Use the function below to prepare DataFrames for all the extracted websites at once :

In [186]:
def prepareDataFramesForWebsites(rootdir, websites):
    """Loads all individual text blocks extracted from the pages of each website in a dataframe, and save them efficiently on disk.

    Parameters:
    rootdir - Path to the directory where the websites were extracted
    websites - List of strings with the websites root URLs
    """
    for websiteurl in websites:
        website = getWebsiteName(websiteurl)
        print(f"Preparing dataframe for website {website} ...")        
        websitedir = getWebsiteDir(rootdir,website)
        reader = NLPTextDocumentReader(websitedir)
        textdf = reader.load_dataframe()
        docsCount = len(textdf[(textdf["DocEltType"]=="Document") & (textdf["DocEltCmd"]=="Start")])
        logsdf = loadExtractionLogs(websitedir)
        print(f"- {len(logsdf)} website extraction logs")
        print(f"- {docsCount} documents")
        print(f"- {len(textdf)} document elements")
        print(f"- dataframe size in memory : {_format_size_mb(_memory_size(textdf))} MB")
        websitefile = websitedir / "nlptextdocs.dataframe.feather"
        print(f"- dataframe size on disk : {_format_size_mb(_file_size(websitefile))} MB")

In [None]:
prepareDataFramesForWebsites(rootdir, websites)

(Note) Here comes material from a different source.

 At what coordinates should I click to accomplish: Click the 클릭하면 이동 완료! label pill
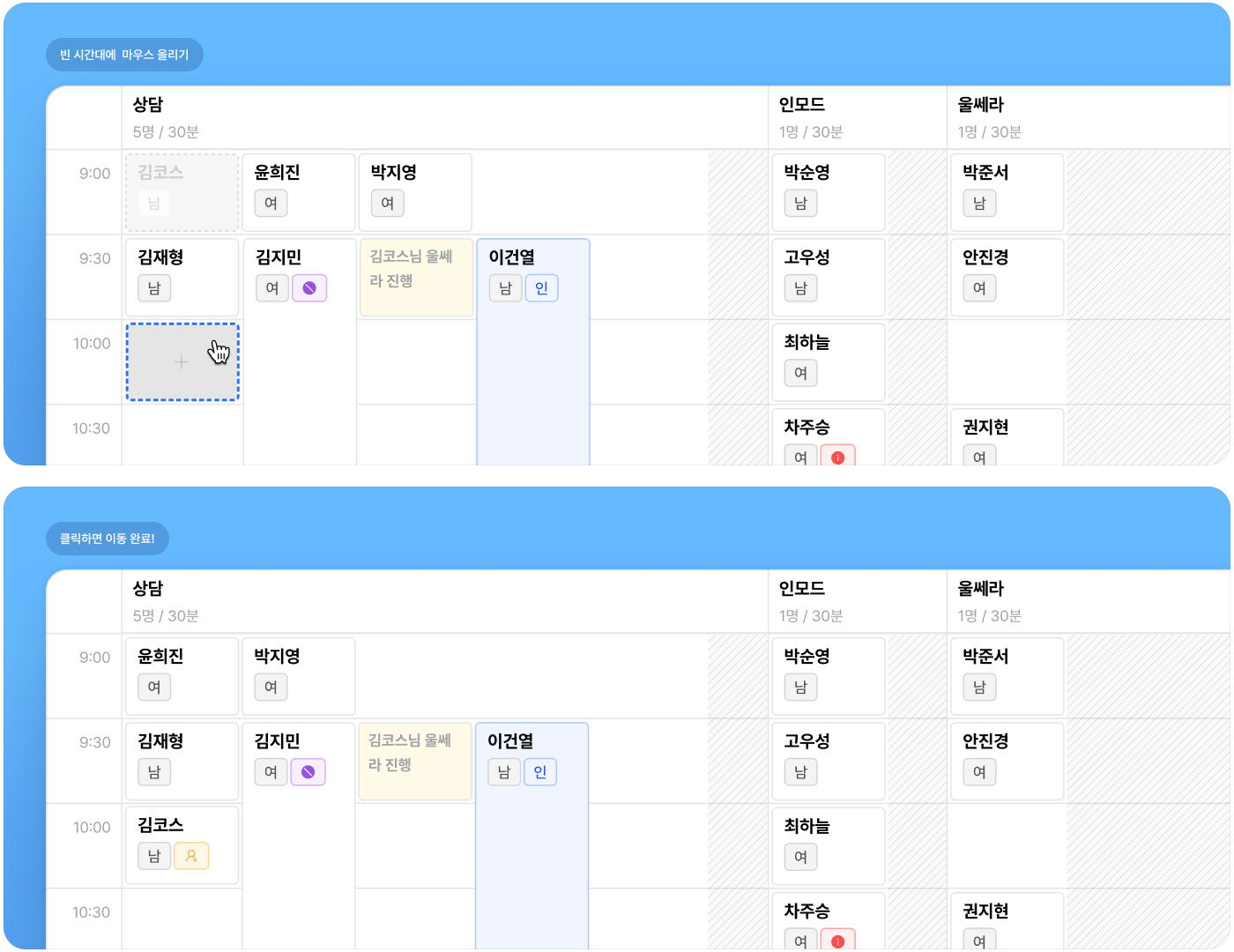pos(107,539)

If you encounter a parsing error in any of the text files : just delete the corrupted file and relaunch the function above.

It will run very efficiently for all the websites already processed.

### 4.2 Filter and aggregate all interesting text blocks in a single DataFrame

While we filter and aggregate all the interesting text blocks in a single DataFrame, we also generate the following summaries of the text data for later use :

1. Information about the character set used in the extracted dataset :

In [324]:
from unicodedata import name as unicodename

def charname(char):
    return unicodename(char,f"CHAR {ord(char)}")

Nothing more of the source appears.